Here’s the kicker: The project name was “Tulalip.”
Across most of the country, it left people wondering if Facebook had a challenger and it got them searching Wikipedia and Google to find out about the name.
For a certain group of American Indian tribes in Snohomish County, it meant discussions with Microsoft officials.
“Tribal officials are talking to people at Microsoft to determine the facts,” said Tulalip spokesman George White. “At this time, while those discussions are going on, we are not commenting.”
At Microsoft, an unidentified corporate spokesperson responded by email to a request for information about the “Tulalip” social network.
“Tulalip is an internal project code name for the online site Socl.com, which is an internal design project from one of Microsoft’s research teams that was mistakenly published to the Web,” according to the email. “We have no more information at this time.”
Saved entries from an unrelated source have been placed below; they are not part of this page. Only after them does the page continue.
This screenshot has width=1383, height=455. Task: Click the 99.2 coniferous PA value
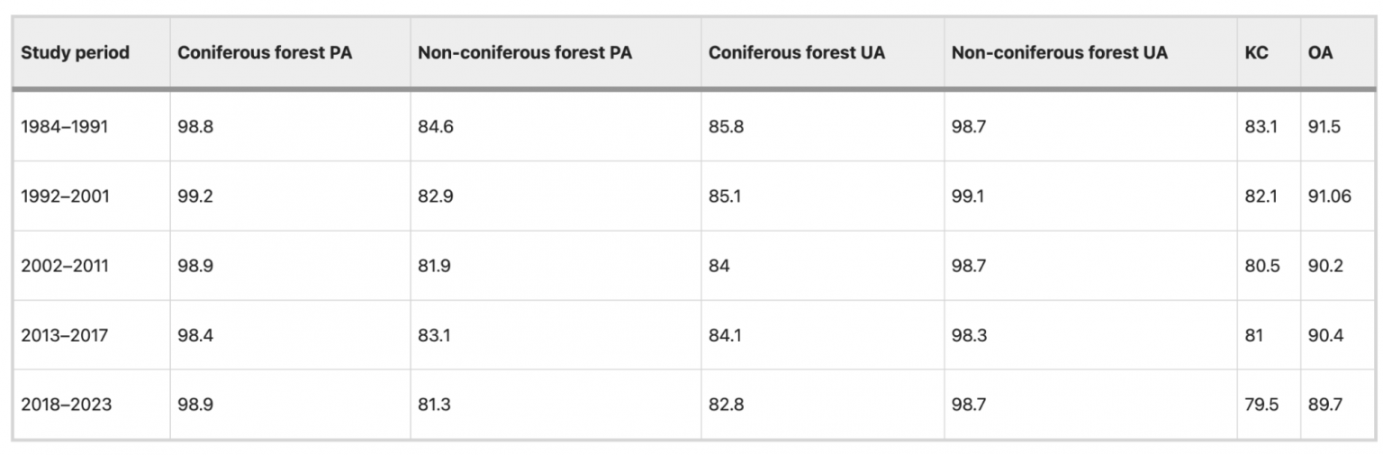click(195, 196)
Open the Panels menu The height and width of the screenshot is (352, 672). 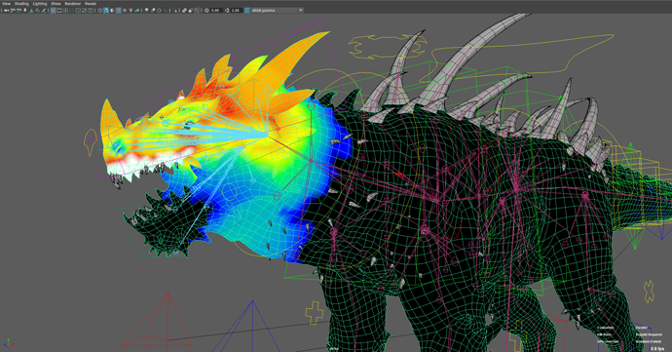pos(91,4)

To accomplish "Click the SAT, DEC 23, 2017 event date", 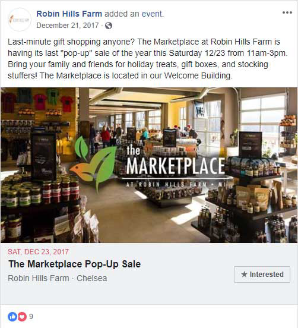I will coord(38,252).
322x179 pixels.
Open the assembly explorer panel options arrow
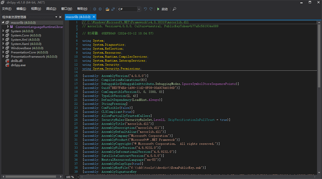point(56,17)
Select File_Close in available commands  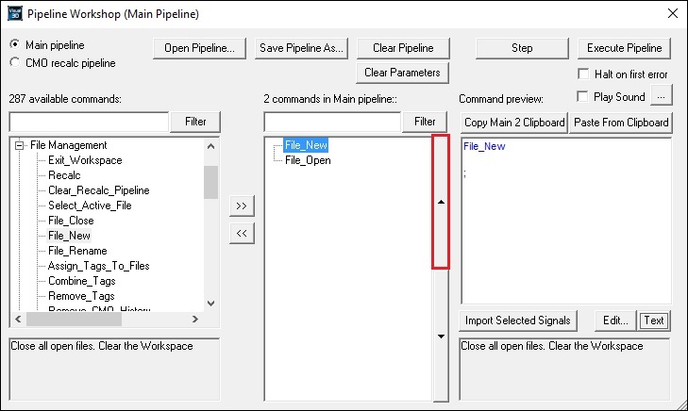(71, 221)
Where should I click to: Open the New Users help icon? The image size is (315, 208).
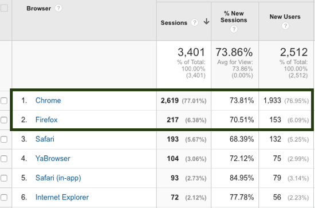pos(285,26)
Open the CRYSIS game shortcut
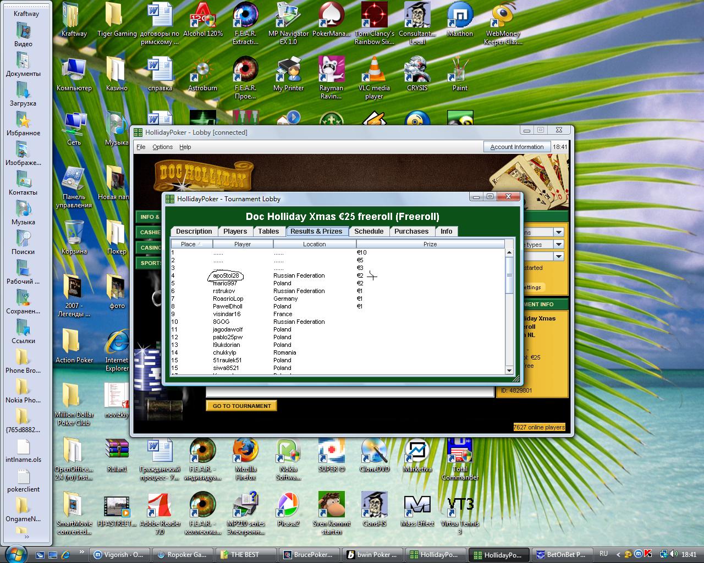 click(417, 70)
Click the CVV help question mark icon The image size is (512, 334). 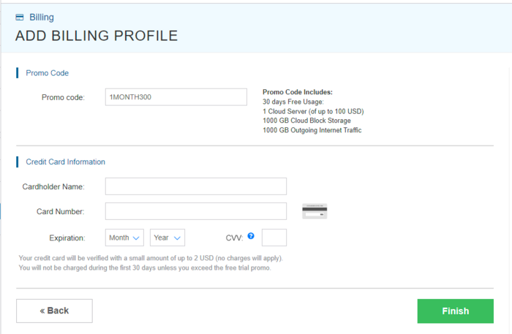251,236
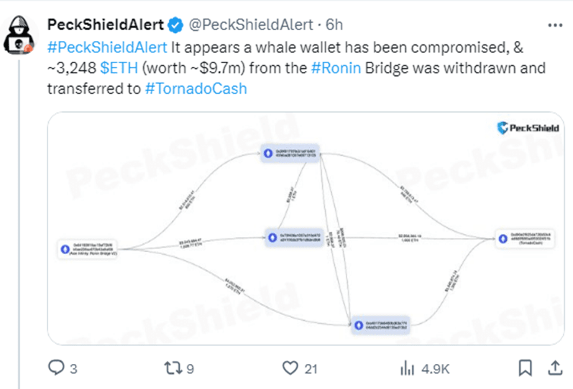This screenshot has width=573, height=389.
Task: Click the PeckShieldAlert display name
Action: click(106, 26)
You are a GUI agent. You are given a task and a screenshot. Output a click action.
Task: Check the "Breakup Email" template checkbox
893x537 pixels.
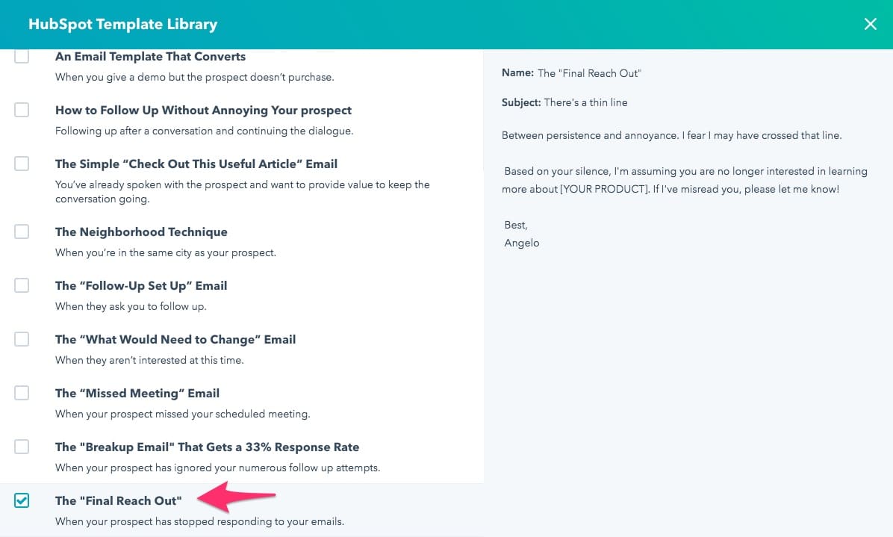tap(22, 446)

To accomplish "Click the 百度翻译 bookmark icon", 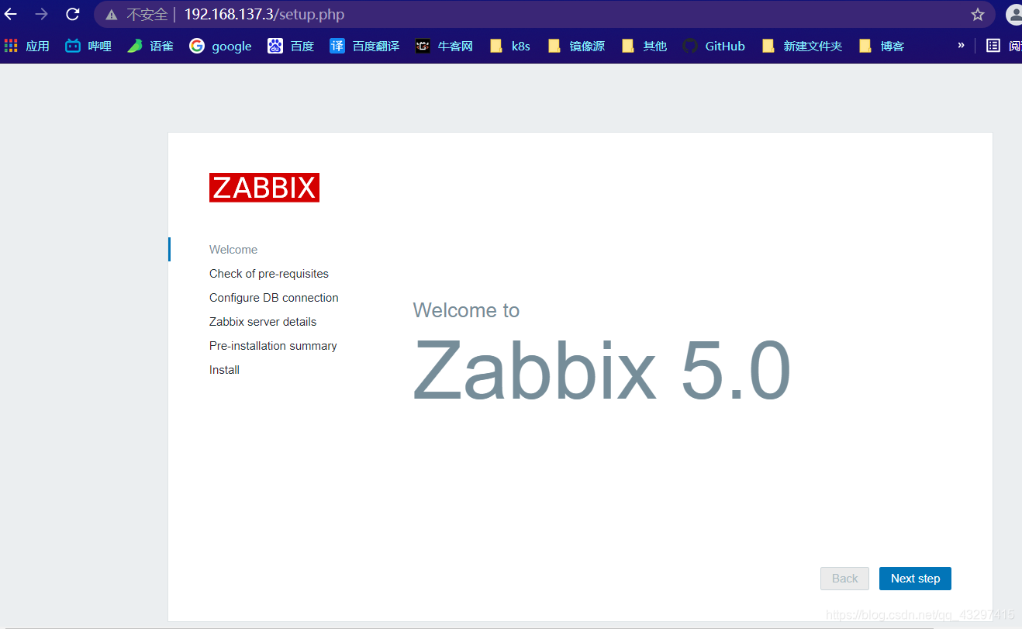I will click(337, 46).
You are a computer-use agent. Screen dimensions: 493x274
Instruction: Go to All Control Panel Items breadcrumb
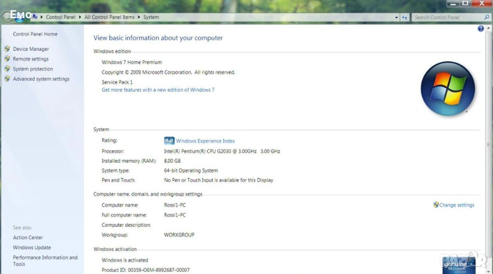point(109,17)
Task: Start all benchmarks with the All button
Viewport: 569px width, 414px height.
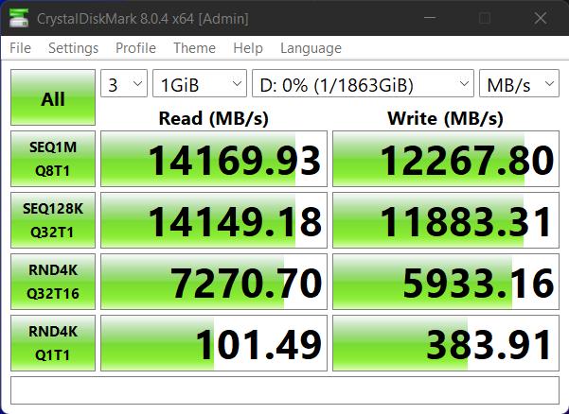Action: click(53, 98)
Tulalip tribal member, state Rep. John McCoy, D-Tulalip, heard that some of the employees of the computer software company involved in the project live on or near the Tulalip reservation.
“By all accounts, it’s an internal project at Microsoft and not a public thing. But in reality they should not have named it Tulalip,” McCoy said. “I have no idea what our tribal officials plan to do, but technically these Microsoft employees infringed on the Tulalip name.”
John Echohawk, the executive director of the Native American Rights Fund, agrees. The Colorado-based nonprofit law firm he oversees is dedicated to defending the rights of American Indian tribes and individuals.
“It’s really a matter of common courtesy, not to say anything of the legalities,” Echohawk said. “It’s the tribes’ name and nobody should run off and use the name without permission.”
McCoy laughed when a reporter floated the idea of a new casino game named the “Microsoft.”
“Well, they take plenty of people to court over intellectual property rights,” McCoy said.
On Friday, a writer for HuffingtonPost.com, along with bloggers from around the world, speculated that perhaps Microsoft launched “Tulalip” as a social networking service to compete with Facebook and Google+.
The site’s introductory page said, “With Tulalip, you can Find what you want and Share what you know easier than ever.”
Also shown were non-working links for “See how it works,” “Privacy Statement,” and “Terms of Service.”
The splash page was replaced the same day it appeared with a message acknowledging the error: “Thanks for stopping by. Socl.com is an internal design project from a team in Microsoft Research which was mistakenly published to the web. We didn’t mean to, honest.”
Gale Fiege: email@example.com; 425-339-3427.
Correction: July 21, 2011: In an earlier version of this story, the headline incorrectly stated the tribes’ actions.